先日行なわれたテニス四大大会「全仏オープン」(フランス・パリ/クレー)でベスト8に進出するも、右ヒザの内側半月板損傷により準々決勝を試合前に棄権し、直後に同箇所の手術を決行した世界2位のノバク・ジョコビッチ(セルビア)。今季はツアー優勝どころか決勝進出もなく苦戦が続いているが、1997年の全米オープンで準優勝を経験した元世界4位のグレッグ・ルゼツキー氏(イギリス/50歳)は、37歳の鉄人の再起に期待を寄せている。

四大大会で史上最多の24度もの優勝を誇るジョコビッチは、現状トップ30では最年長の選手であり、100位圏内まで広げても元世界3位のスタン・ワウリンカ(スイス/現93位/39歳)に次いで2番目に年齢が高い。これまで長期離脱はほぼなく、昨季は四大大会3勝を含む7つのツアータイトルを獲得。若手に引けを取らないパフォーマンスでファンを魅了し続けてきた。

それゆえに、今季のジョコビッチにはどうしても物足りなさを感じてしまうが、早期敗退が目立つかと言われればそういうわけではない。1月の「全豪オープン」(オーストラリア・メルボルン/四大大会)、4月の「モンテカルロ・マスターズ」(モナコ・モンテカルロ/ATP1000)、5月の「ジュネーブ・オープン」(スイス・ジュネーブ/ATP250)の3大会でベスト4に進出。冒頭の通り先の全仏オープンでは8強入りし、調子が上がれば以前のような強さが戻りそうな雰囲気はある。

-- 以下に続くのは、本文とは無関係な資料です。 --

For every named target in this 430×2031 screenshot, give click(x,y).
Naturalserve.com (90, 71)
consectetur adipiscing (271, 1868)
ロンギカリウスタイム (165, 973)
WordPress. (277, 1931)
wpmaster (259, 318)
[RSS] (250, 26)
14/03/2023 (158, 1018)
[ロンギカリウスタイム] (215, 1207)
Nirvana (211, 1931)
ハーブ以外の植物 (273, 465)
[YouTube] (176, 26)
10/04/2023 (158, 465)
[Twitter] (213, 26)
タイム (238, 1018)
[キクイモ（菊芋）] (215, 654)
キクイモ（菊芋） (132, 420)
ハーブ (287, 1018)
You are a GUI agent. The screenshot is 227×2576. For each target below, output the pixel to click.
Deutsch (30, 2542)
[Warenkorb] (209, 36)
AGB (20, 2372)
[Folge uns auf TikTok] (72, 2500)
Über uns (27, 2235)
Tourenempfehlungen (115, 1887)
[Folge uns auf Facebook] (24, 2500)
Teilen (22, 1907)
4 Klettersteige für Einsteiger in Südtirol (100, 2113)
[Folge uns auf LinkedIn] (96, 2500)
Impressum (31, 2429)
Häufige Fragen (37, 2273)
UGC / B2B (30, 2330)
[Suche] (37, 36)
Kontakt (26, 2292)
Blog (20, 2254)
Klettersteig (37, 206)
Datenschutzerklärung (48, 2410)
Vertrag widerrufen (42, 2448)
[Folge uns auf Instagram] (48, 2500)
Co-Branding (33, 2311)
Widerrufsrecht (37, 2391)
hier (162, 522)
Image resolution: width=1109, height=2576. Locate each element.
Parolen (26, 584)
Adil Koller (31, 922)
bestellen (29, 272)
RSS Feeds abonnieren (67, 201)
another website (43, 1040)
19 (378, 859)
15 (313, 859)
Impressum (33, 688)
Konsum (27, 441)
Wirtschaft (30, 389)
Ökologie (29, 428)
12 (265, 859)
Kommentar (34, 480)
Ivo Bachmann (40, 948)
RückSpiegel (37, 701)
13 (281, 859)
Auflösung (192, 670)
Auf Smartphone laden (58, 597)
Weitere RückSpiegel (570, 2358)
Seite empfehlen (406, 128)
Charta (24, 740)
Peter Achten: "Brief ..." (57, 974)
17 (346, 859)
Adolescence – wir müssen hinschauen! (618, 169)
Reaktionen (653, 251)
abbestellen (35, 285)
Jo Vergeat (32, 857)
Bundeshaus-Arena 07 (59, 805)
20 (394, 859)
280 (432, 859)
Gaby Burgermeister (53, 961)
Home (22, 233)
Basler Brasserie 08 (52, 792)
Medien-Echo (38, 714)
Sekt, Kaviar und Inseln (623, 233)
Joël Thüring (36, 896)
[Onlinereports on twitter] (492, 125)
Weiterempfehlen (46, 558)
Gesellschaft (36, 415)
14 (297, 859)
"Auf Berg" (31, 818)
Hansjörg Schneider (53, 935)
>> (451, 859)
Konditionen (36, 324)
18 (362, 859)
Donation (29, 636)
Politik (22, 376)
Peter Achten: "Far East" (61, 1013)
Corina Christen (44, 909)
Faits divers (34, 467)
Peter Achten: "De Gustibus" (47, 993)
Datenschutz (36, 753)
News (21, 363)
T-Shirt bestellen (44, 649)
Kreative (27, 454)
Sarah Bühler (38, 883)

そんなジョコビッチの現況を踏まえ、ルゼツキー氏は最近出演した海外メディア『Tennis Channnel』のポッドキャストで自身の考えをこう口にした。
「彼は全仏でいいプレーをしていたし、私自身はノバクを軽視するつもりはない。ノバクがあと2~4年ほどプレーしたいなら、何があろうと彼を甘く見てはいけない。今回のヒザのケガは深刻なものではなく単なる不運だ。彼はおそらく私が今まで見た中で最も規律正しく、最高のアスリートだと思う。そう言えるほど優れた選手だ」

先日「ノバクの代理人と話をした」というルゼツキー氏によれば、ジョコビッチは「もっと長くプレーしたい。テニス界のトム・ブレイディ(アメリカ/元NFL選手/45歳で引退)になりたいと言っていた」という。同氏は男子ツアーを長らくけん引してきたテニス界のスーパースターにエールを送る形で、改めて次のように語った。

「確かに、今年は彼にとっては素晴らしい年ではないが、昨年は四大大会3つを制したし、ウインブルドン(イギリス・ロンドン/芝)でも決勝に進出したことを忘れてはならない。5カ月ほど思うようなプレーができず、今はケガもしているから、みんな彼のことを諦め始めているが、私はそうではない。

彼は再起の意欲を持って戻ってくると思う。もし彼がまだハングリー精神を持ち、家族と共にツアー転戦を楽しむ姿が見られれば、その時は要注目だ」

なお、ジョコビッチは来週開幕する「ウインブルドン」(7月1日~14日)の会場にて、すでに練習を開始しているという。ただし出場可否についてはまだ明らかにしていない。